I find it interesting that (at least in the writing programs I've been in) you just don't READ these poets at all - there's a whole tradition including them, Edna St. Vincent Millay, even Robinson Jeffers, whom Millay said was the only free verse poet that she admired. You know, as if narrative poetry isn't "modern" enough a response to war, or "high" technology, or social changes...

Joseph L. Selby said...

Marilynn Byerly beat me to it. POD is not self-publishing. The OOS designation is being replaced with In Stock but that in stock is POD. Lightning Source is growing by leaps and bounds and they won't be the only POD solution in the future. OOS will be a thing of the past until books go fully digital and stock ceases to exist.

PurpleClover said...

Mira -

You have a good point. I mean seriously...if celebs can get paid millions of dollars and not have one iota of mad-writy skillz then I think we can let a few great story tellers slip through the professional cracks.

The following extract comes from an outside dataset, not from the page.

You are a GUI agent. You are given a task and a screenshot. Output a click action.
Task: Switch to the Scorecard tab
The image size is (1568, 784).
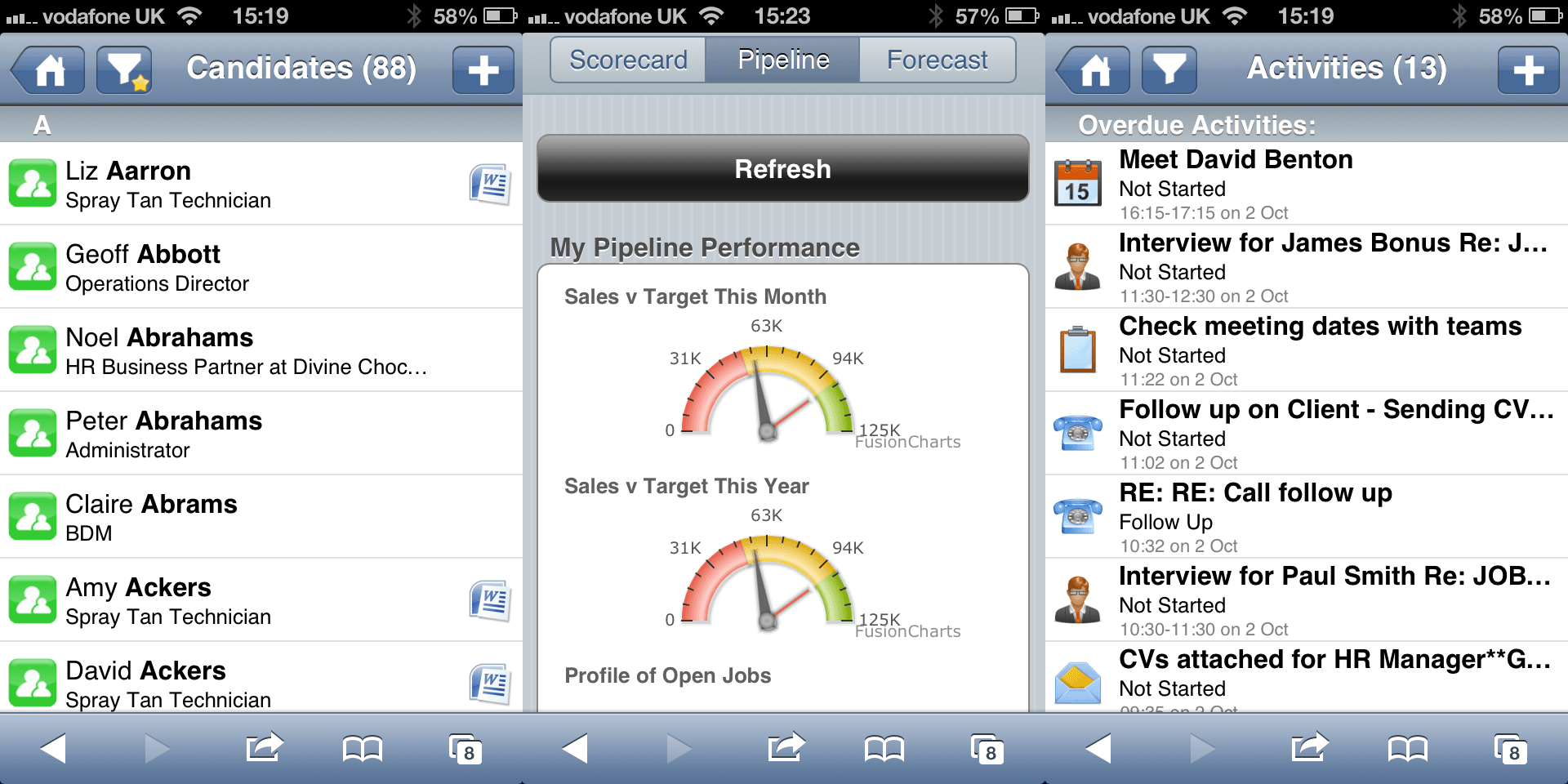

And yes, I play Texas Hold'em for fun with friends. Not online (I try to limit my internet addictions to Blogger & FB). Though I came close to playing out in Vegas when I was visiting my sister. But I found I have mad-winny skillz at the Wheel O'Death. Much safer and winning was fast!

Mira said...

P.C. - I'm not familiar with Wheel of Death (at least not in Vegas. In my life, it sounds familiar...), but Vegas is fun whatever you play. :-)

I played poker seriously for awhile, but had to give it up. I'm a wimp. I'd feel guilty taking their money. I couldn't go for the 'kill.'

I will say it was fun at times, though. Poker is a man's world, and a woman can use that to her advantage - if she's not a wimp!

PurpleClover said...

Mira -

I take candy from babies.

Mira said...

P.C. -


Elaine 'still writing' Smith said...


All poetry has to resonate from the writer's hand (through time and over cultural and around gender barriers) until it gets to translate from words to images in your head.

I first heard the words of these war poets.
Of the pack, only I kept trying to get my Dad to talk about his experiences of war - he refused all medals he was entitled to. By using his brother's birth certificate he went to war at 15.
For years he didn't talk but he would read the poems to me - several rang louder than bells when he read them.
But I was most fascinated by the one he wouldn't read.
He wasn't disabled by injury - theoretically he came back whole.